Please reproduce the lines from the line with "Click the thermometer temperature indicator" up to and including the line with "[x=57, y=15]", renaming "binoculars" to "magnifier" and keeping everything else unchanged.

(Saved data entries)
┄┄┄┄┄┄┄┄┄┄┄┄┄┄┄┄┄┄┄┄

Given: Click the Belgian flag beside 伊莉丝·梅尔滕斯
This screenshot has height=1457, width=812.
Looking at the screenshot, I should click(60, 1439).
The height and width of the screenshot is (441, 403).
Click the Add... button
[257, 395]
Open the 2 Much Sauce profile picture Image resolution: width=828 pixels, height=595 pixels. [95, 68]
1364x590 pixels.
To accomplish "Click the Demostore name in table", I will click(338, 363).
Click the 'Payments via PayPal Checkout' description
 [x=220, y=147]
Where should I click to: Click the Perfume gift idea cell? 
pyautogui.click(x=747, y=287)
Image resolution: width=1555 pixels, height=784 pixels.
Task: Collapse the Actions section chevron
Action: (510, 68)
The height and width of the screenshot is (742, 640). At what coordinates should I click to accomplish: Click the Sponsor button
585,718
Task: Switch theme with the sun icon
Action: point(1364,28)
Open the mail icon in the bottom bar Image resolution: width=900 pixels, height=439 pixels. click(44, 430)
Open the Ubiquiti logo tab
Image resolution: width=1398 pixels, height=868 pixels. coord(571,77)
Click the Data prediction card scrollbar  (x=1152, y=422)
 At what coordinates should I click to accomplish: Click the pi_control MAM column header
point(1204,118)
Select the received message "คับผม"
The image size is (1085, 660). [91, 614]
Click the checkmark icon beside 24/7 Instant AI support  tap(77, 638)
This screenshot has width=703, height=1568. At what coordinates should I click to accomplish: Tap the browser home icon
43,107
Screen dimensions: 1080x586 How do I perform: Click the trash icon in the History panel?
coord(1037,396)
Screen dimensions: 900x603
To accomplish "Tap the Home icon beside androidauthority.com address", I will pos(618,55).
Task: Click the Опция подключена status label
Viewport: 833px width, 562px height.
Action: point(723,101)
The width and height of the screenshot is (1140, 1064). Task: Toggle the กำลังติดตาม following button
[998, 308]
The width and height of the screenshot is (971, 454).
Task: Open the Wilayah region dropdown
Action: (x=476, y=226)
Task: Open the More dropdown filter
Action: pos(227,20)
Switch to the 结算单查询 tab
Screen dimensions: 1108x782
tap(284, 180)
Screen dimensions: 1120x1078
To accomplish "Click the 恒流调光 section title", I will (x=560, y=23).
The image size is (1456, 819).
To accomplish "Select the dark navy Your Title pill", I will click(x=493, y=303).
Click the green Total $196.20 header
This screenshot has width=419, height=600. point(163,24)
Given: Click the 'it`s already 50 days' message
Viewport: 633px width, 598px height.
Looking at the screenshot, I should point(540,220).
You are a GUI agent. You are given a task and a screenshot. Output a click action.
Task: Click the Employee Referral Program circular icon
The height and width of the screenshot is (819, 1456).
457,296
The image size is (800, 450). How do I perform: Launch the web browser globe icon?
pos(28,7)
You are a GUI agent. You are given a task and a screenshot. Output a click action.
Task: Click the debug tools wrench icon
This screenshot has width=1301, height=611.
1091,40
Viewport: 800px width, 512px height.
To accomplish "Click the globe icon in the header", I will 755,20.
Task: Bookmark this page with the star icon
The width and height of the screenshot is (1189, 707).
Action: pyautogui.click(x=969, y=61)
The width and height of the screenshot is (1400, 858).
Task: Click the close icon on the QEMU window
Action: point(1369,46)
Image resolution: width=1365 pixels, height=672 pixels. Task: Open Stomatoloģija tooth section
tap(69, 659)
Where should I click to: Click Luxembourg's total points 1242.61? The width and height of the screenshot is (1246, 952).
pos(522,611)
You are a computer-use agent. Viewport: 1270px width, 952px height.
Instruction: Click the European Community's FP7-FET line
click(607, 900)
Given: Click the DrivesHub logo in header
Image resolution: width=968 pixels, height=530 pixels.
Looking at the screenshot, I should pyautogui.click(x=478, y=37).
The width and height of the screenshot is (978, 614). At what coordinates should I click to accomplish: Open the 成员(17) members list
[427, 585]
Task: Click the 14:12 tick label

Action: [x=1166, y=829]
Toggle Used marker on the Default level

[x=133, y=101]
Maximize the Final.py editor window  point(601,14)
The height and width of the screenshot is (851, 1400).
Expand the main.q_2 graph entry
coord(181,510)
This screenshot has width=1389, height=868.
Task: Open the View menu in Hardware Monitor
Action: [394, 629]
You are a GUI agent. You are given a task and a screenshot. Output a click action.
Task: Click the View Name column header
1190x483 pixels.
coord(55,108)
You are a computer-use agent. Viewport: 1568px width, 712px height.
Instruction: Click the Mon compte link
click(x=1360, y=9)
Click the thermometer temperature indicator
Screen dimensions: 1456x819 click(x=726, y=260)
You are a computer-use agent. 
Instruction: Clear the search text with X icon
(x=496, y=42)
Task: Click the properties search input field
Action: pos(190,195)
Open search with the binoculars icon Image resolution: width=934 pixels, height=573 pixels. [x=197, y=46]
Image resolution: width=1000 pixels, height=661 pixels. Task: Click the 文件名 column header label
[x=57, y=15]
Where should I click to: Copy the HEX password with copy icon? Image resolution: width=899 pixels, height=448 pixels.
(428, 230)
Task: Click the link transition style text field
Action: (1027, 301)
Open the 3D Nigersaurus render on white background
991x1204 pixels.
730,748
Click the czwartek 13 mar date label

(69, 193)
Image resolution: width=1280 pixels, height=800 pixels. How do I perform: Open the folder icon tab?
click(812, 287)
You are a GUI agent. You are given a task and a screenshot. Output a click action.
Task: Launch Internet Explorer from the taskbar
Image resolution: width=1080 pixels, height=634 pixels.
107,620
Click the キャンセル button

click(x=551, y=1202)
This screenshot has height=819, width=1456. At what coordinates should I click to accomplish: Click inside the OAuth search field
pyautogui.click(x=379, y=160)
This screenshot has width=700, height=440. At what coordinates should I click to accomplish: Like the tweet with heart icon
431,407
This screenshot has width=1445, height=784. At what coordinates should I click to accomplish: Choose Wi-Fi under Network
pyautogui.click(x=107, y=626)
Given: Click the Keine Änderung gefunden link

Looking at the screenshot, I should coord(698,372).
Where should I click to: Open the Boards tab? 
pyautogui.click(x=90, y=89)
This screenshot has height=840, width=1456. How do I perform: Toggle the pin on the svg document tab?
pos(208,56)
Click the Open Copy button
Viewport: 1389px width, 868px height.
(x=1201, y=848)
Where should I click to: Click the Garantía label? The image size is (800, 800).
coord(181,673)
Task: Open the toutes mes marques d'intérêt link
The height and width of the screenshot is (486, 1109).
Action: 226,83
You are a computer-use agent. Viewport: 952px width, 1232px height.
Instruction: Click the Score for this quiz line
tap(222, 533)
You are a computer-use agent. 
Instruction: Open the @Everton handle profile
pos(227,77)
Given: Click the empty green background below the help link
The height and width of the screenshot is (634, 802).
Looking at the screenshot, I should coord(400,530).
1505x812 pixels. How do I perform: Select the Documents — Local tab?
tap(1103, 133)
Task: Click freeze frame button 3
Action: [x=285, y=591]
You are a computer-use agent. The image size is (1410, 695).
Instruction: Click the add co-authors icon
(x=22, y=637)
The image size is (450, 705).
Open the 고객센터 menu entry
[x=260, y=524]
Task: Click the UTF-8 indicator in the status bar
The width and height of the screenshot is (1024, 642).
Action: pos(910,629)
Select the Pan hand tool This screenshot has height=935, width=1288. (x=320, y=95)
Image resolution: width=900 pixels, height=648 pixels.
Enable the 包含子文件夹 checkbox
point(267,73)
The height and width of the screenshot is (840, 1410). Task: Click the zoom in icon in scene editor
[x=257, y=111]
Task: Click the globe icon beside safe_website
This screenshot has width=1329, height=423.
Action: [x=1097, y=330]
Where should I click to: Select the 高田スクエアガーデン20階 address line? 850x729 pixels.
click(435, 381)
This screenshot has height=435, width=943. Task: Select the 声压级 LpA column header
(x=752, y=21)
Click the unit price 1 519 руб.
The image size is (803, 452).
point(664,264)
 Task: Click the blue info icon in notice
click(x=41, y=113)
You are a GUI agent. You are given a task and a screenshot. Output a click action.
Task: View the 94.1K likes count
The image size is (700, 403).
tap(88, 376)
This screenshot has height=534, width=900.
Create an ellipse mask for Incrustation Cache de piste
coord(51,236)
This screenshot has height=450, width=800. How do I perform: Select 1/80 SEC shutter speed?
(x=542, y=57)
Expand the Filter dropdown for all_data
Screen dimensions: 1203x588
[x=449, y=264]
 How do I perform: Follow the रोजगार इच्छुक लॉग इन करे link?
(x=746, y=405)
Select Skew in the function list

┄┄┄┄┄┄┄┄┄┄┄┄┄┄┄┄┄┄┄┄

**Answer to this problem**
Click the thermometer temperature indicator
Screen dimensions: 1456x819 click(x=726, y=260)
You are a computer-use agent. 
Instruction: Clear the search text with X icon
(x=496, y=42)
Task: Click the properties search input field
Action: pos(190,195)
Open search with the magnifier icon Image resolution: width=934 pixels, height=573 pixels. [x=197, y=46]
Image resolution: width=1000 pixels, height=661 pixels. Task: Click the 文件名 column header label
[x=57, y=15]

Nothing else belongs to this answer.